More specifically the forward method.

Based on the schema in Fig.11.8.1. we take input, normalize it but keep the original one, which later we will sum with the output from Multi-head attention later and the same for block with MLP inside.

But in the code from forward method:

def forward(self, X, valid_lens=None):
    X = self.ln1(X)
    return X + self.mlp(self.ln2(
        X + self.attention(X, X, X, valid_lens)))

it looks like in the first line the original input is rewritten with the output from ln1 and then it’s used in later operations.

My gut feeling tells me that it should be something like this:

def forward(self, X, valid_lens=None):
    X_norm = self.ln1(X)
    X = X + self.attention(X_norm, X_norm, X_norm, valid_lens)
    X_norm = self.ln2(X)
    return X + self.mlp(X_norm)

Maybe I am missing something…

ddptr · October 13, 2022, 5:02pm

I think you are right. For me it wouldn’t converge (loss > 2.0, accuracy ~ 0.1), although I had to modify the code for an older torch version.
Then with the fixed forward function it works well, accuracy ~ 0.7 after 10 epochs.
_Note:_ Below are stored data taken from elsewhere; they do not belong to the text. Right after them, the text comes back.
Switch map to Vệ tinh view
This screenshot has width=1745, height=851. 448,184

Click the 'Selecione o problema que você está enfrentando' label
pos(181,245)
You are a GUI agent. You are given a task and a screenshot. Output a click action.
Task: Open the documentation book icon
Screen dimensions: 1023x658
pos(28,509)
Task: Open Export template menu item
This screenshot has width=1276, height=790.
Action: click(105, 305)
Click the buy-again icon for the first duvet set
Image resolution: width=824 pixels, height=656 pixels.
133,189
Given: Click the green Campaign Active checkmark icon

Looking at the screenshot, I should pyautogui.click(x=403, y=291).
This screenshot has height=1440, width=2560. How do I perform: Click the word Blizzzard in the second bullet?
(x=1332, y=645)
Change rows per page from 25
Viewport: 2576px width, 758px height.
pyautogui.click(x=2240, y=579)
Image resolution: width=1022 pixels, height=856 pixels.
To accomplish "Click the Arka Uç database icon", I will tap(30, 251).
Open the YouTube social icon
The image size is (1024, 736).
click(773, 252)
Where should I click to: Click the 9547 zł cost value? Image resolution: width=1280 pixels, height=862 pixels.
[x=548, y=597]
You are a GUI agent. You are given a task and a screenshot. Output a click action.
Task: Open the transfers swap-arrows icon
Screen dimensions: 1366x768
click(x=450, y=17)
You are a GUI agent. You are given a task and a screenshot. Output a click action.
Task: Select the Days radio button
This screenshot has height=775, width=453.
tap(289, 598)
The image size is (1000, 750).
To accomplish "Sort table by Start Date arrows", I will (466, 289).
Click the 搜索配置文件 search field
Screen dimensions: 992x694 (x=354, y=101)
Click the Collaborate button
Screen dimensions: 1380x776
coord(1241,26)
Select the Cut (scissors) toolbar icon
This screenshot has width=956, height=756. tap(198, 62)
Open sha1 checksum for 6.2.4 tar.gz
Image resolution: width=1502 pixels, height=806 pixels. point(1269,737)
zhang123-sys · November 12, 2022, 7:16am

Excuse me, can CNN be added to ViT? How do we modify the codes?

yayuanli · December 28, 2022, 8:02pm

For the record, this issue this fixed.

pandalabme · September 11, 2023, 9:43am

My solutions to the exs: 11.8

dingcurie · September 26, 2023, 9:31am

The forward pass of vision Transformers below is straightforward. First, input images are fed into an PatchEmbedding instance, whose output is concatenated with the “<cls>” token embedding. They are summed with learnable positional embeddings before dropout. Then the output is fed into the Transformer encoder that stacks num_blks instances of the ViT-Block class. Finally, the representation of the “<cls>” token is projected by the network head.

How could we be certain that what has been learned in these positional embeddings is truly about position?

JH.Lam · June 8, 2024, 8:51am

it seems like some mistakes are in Fig-11.8.1 via code block
a. cls token should be placed before patch embedding , instead places it after patch embedding .
b. ‘+’ operation should be fed by ‘pos embedding’ and ‘the result of concating cls token and patch embedding’

zhanglg12 · November 21, 2024, 8:01am

I try to use Adam instead of SGD and then the loss keeps around 2.5 with an accurate of 10%. Momentum performs the same. Is the Moving average of gradient keeps the model in a local minimal. But momentum is a method to escape saddle, why here it performs on the contrary.